Certain individuals will be considered residents in India only if their stay in the relevant previous year is 182 days or more:

  • Indian citizens leaving India as crew members of an Indian ship or for employment abroad.
  • Indian citizens or persons of Indian origin residing outside India who visit India during the relevant previous year.

If such individuals have total income exceeding Rs. 15 lakhs (excluding foreign income), they will be considered residents if:

  • Their stay in India during the relevant previous year is at least 182 days, or
  • They have been in India for at least 365 days in the four preceding years and at least 120 days in the relevant previous year.

Deemed Resident (Section 6(1A))

An Indian citizen earning more than Rs. 15 lakhs (excluding foreign income) in a financial year will be deemed a resident in India if they are not taxable in any other country due to residence, domicile, or similar criteria, even if they do not meet the conditions of Section 6(1).

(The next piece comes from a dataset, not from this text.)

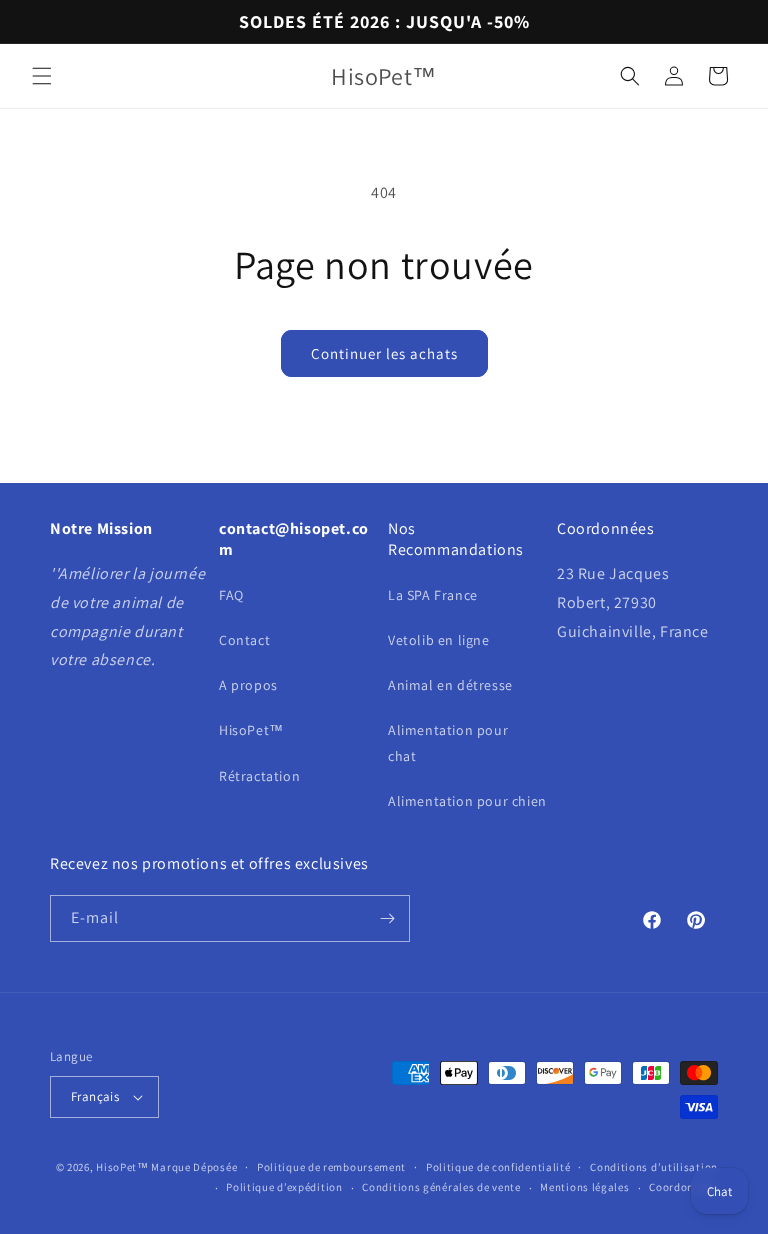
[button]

Resident and Ordinarily Resident (ROR) vs RNOR

A resident individual is further classified as ROR or RNOR. As per Section 6(6), a person is considered RNOR if they satisfy any of the following conditions:

  • They were a non-resident in India for 9 out of the 10 preceding financial years.
  • Their stay in India during the last 7 years is 729 days or less.
  • They are an Indian citizen or person of Indian origin with income exceeding Rs. 15 lakhs and stayed in India for at least 120 days but less than 182 days during the relevant year.
  • They are an Indian citizen deemed resident under Section 6(1A).